RAW DATA:

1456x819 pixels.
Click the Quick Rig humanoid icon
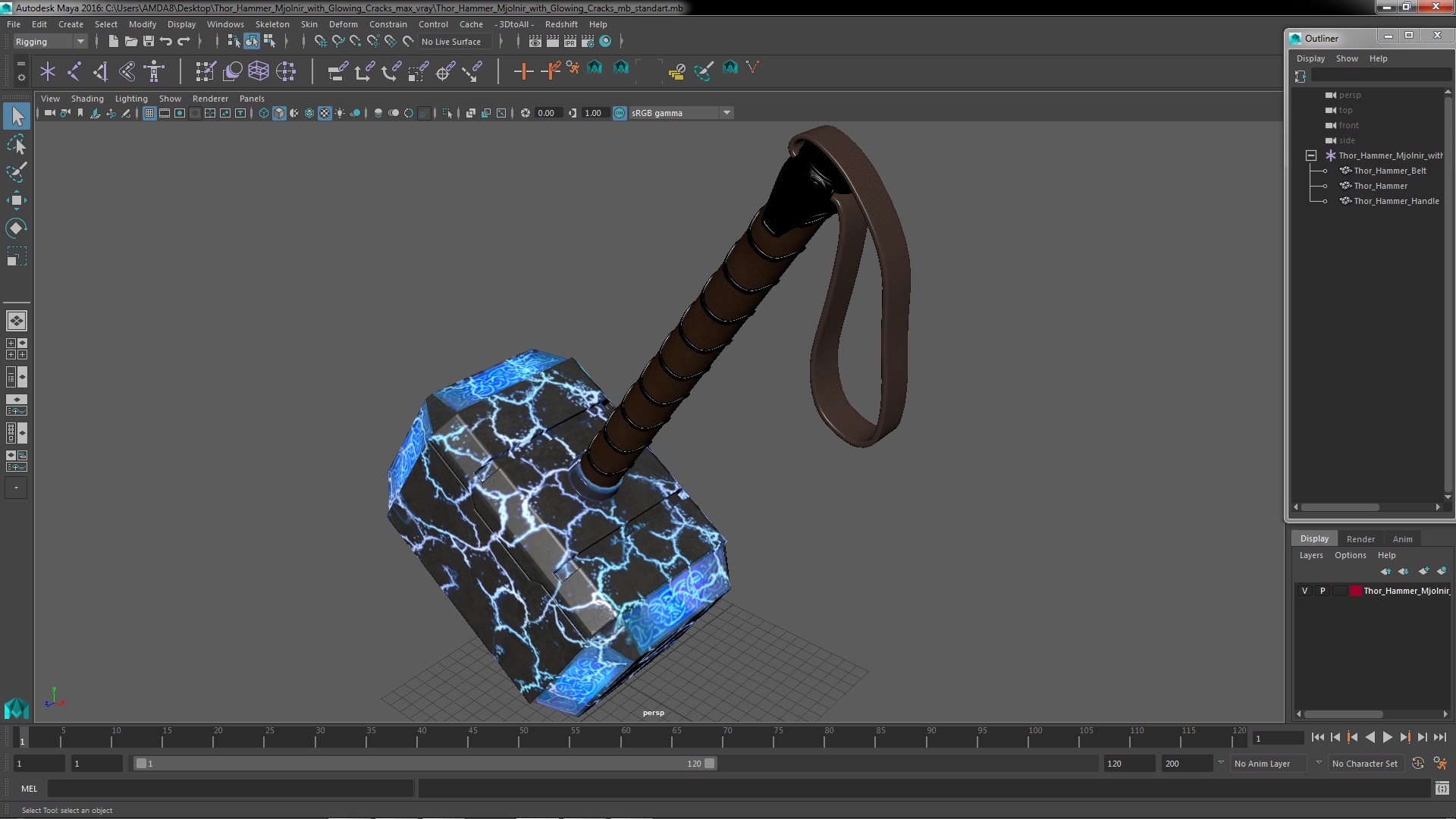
* * *
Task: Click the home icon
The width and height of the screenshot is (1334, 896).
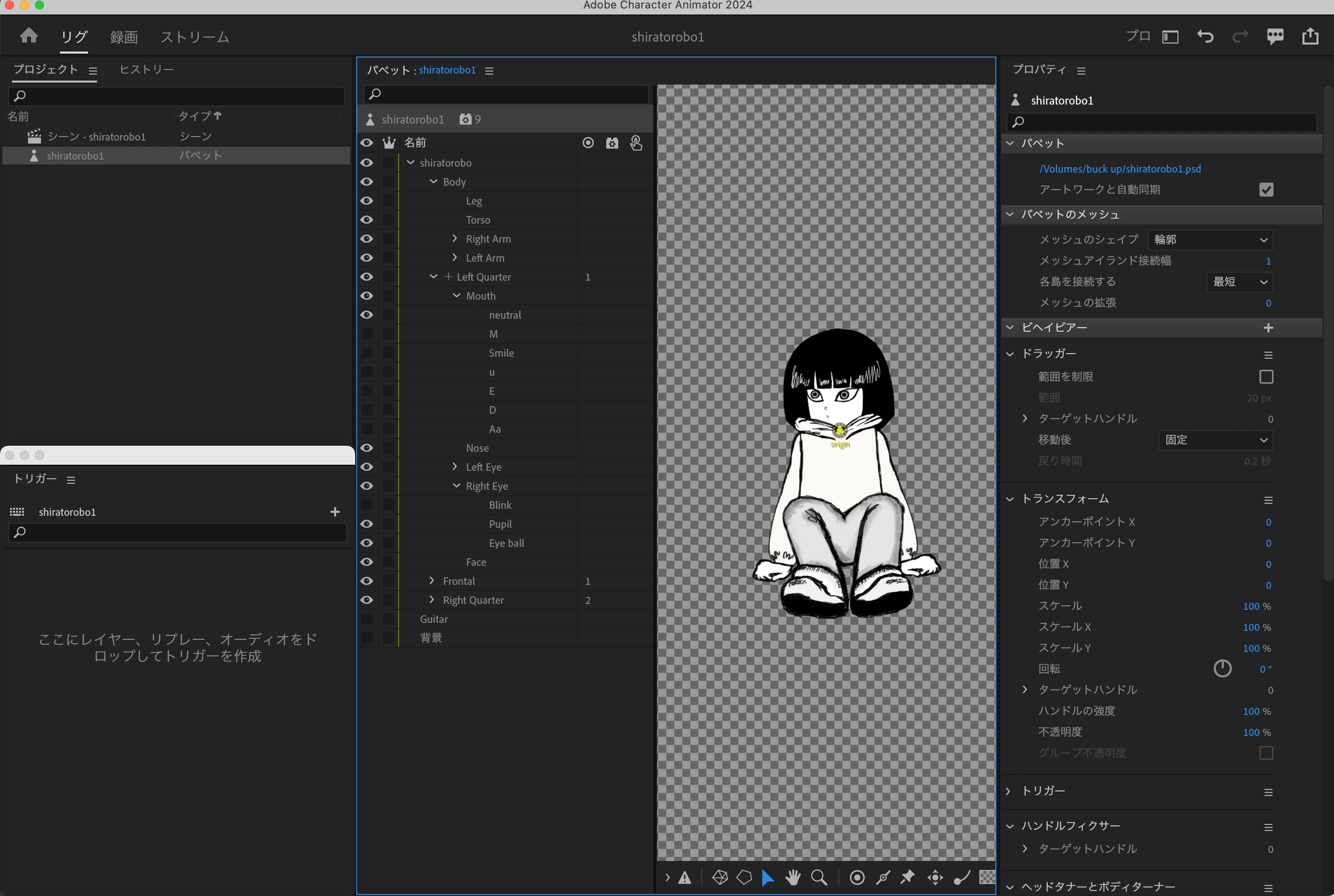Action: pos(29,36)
...
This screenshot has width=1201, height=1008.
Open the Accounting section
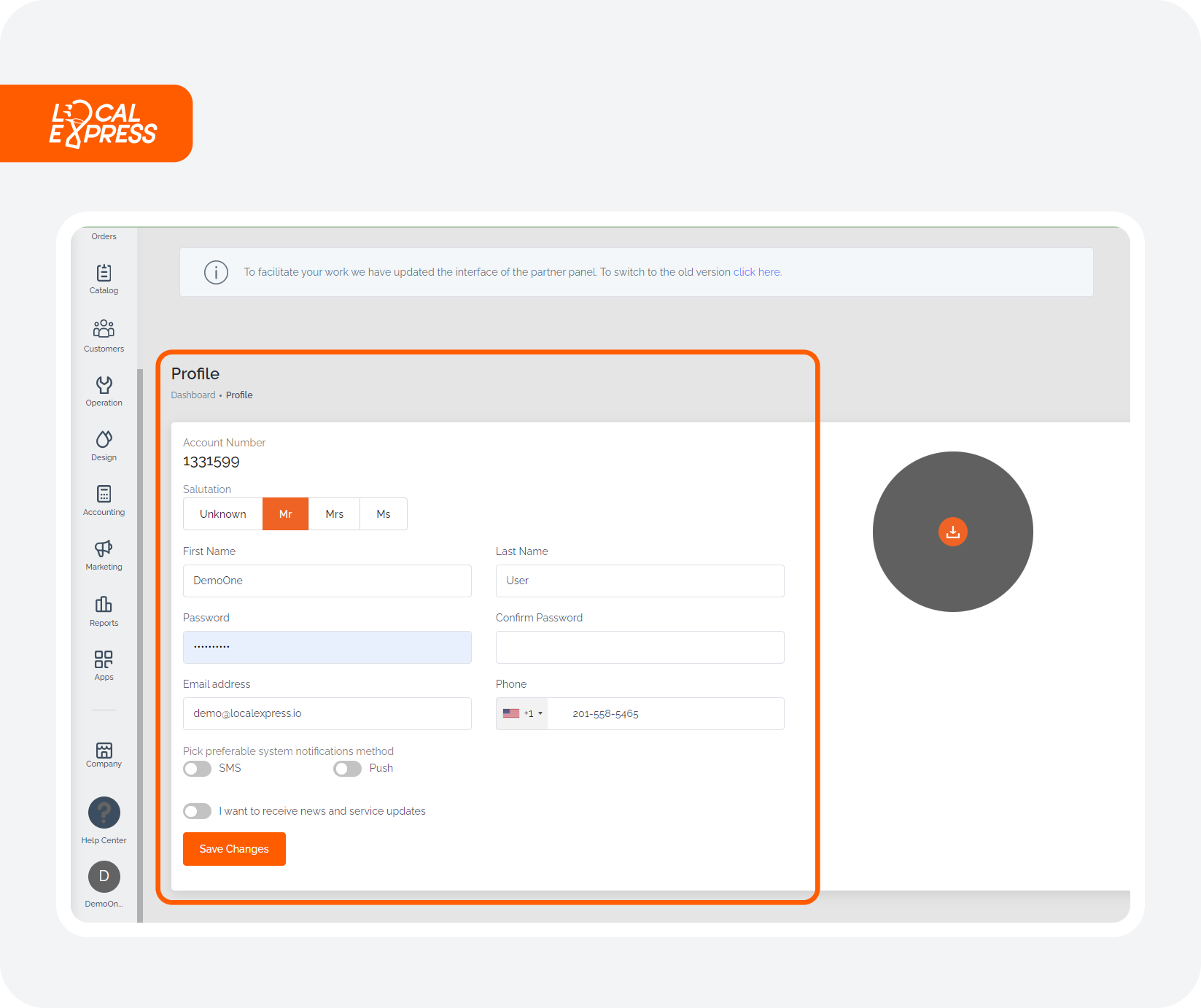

TASK TO CARRY OUT: Set down, from the entries above, exactly the lines from the one with "This screenshot has width=1201, height=1008." up to and including the one with "Open the Accounting section", and no other lines.

EXERCISE OUTPUT:
This screenshot has width=1201, height=1008.
Open the Accounting section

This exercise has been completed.